As the music begins to rise, John watches Sherlock’s hand on the bow, and he finally allows himself to think about everything that has passed between them, lets the images flow over his mind like the music. Sherlock’s eyes widening in shock as he encountered him at the pool, Sherlock’s hands tearing a Semtex vest from his body, then holding the gun in a standoff with a madman, both John and Sherlock prepared to burn. Sherlock’s eyes meeting his from across a courtroom. Sherlock’s hand in his in handcuffs fleeing through the city. One hand held out to him while the other tossed aside a mobile so casually before he leaped from the roof. Sherlock’s hand in his when he awoke after Mary fucking shot him. Dear fucking God. Sherlock’s hand taking the gun from John’s pocket and ending Magnussen. That hand taking off a glove to extend to John in friendship one last time on the tarmac. And Sherlock’s eyes on the tarmac… And John looks at Sherlock’s face as he plays.

Suddenly the music dips, and John with it, and unaccountably, tears spring to his eyes.

As the music began to rise again they spill over. He feels like something’s broken free in him and been washed from him, and now he can see Sherlock clearly—so full of sadness. John looks back as the music continues to wash over him and he can see all of Sherlock’s sadness on the tarmac, in the flat, at the wedding, everywhere. Sadness that John had willfully not seen. It had to be willful, how could he not have seen?

John thought, Did I actually call this man a machine? This man? I’m the one who tried to make myself over into a machine.

John realizes the extent to which he’s shut out thoughts and emotions now that he can’t do it anymore. Every repressed feeling and thought nearly overwhelm John as they crowd his mind at once. He brings the heels of his hands to his forehead, and then back to his lap. A noise somewhere between a sigh and a sob escapes his lips as the song ends.

Sherlock does not look at him, but bows his head and releases a shuddering breath.

John cannot speak. He doesn’t know what to say.

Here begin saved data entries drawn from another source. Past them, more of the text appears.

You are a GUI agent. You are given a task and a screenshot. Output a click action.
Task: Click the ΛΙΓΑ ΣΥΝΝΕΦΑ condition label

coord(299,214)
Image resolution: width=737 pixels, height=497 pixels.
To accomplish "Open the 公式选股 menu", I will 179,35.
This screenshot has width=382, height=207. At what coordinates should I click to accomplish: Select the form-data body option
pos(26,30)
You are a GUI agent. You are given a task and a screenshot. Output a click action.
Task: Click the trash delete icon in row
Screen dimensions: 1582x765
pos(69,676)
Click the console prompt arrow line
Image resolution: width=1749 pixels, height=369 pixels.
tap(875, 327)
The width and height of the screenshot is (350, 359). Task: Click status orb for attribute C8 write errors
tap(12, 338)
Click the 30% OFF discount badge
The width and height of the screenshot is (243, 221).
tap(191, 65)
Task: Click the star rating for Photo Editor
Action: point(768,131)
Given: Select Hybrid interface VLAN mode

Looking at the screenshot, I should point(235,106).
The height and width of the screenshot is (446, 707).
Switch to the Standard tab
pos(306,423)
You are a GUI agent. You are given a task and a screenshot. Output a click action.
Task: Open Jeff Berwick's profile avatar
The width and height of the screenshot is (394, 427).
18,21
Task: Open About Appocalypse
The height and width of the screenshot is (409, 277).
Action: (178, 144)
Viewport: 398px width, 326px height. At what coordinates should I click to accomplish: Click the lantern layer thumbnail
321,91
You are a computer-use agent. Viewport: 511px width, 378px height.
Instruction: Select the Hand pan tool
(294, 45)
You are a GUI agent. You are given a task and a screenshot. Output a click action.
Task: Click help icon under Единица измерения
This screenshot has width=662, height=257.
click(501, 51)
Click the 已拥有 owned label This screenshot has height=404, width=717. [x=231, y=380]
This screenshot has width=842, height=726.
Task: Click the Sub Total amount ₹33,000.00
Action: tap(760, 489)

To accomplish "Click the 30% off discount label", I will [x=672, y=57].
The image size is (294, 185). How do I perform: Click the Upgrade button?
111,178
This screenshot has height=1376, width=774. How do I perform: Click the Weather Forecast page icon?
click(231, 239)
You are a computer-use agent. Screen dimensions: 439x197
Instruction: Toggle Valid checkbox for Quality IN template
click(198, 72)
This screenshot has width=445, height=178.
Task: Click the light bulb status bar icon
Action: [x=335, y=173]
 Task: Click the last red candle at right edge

After a few moments Sherlock breaks the silence. “Popular lore holds that Bach wrote the Chaconne after he went on a trip, and returned to find that his wife had died and had been buried in his absence. They say that he wrote this piece of music to mourn for her. However, some historians say Bach would never have written sentiment into the music—that such is the idea of a later age. People will react to it emotionally regardless because of the way the music is written—the progression from a minor key to a major and back to a minor has that effect naturally... But people are fed some soppy romantic story, and they much prefer that, and actually become angry when you tell them it’s not the case. They don’t like to feel like they’ve just been manipulated by the music, even though that’s how the music is supposed to work. You feel what is through the music, not someone else’s falsehood.”

Finally, Sherlock’s eyes meet John’s.

“Oh, Sherlock, what have I done?” John’s voice is hardly more than a whisper.

“John…” He steps toward John hesitantly.

John still seated, says again, in greater agitation, “Sh-Sherlock! What have I done! What am I going to do? What are we going to do?” He reaches out and takes Sherlock’s hand, which is still holding the bow.

“Do? About what?” Sherlock looks down at their joined hands as if he’s not really sure that’s actually happened.

“Me. You. Us. Mary. All of it. I don’t know. I don’t know!” This last comes out as nearly a wail.

“What would you like to do about it?” With an effort, Sherlock raises his eyes from their joined hands.

John is still looking at the floor. He shakes his head. When he replies, his voice is nearly a whisper, “I don’t know.” He raises his eyes to find Sherlock’s intense gaze waiting for his. “I just know whatever it is, I don’t want to do it without you any longer. I’m sorry.”

Sherlock feels warmth bloom in him.

Perhaps he hasn’t lost everything after all. Maybe he still has the most important thing.